Task brief: When a line in the listing below contains the word "will", return a copy of that line.

Supplied material:
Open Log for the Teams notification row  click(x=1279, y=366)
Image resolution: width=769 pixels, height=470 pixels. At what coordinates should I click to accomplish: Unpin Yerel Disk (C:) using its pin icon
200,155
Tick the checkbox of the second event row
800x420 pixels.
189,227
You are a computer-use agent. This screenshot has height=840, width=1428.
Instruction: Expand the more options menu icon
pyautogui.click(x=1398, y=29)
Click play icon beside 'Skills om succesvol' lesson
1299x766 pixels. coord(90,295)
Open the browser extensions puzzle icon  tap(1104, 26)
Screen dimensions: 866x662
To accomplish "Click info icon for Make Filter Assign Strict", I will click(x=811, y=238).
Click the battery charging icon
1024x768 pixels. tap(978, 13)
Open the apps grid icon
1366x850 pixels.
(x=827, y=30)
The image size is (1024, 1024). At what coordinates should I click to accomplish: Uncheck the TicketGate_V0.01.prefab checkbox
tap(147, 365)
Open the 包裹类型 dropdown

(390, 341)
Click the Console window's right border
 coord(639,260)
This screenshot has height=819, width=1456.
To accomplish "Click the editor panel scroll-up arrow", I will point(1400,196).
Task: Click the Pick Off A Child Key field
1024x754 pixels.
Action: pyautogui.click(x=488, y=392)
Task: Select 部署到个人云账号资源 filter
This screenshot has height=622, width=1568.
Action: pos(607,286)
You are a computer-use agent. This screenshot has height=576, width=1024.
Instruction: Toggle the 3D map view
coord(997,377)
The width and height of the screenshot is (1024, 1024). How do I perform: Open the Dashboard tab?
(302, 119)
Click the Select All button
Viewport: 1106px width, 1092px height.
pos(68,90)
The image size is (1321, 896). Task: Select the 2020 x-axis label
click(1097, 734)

Answer for the task:
To accomplish "Click info icon for Make Filter Assign Strict", I will click(x=811, y=238).
To accomplish "Click the editor panel scroll-up arrow", I will point(1400,196).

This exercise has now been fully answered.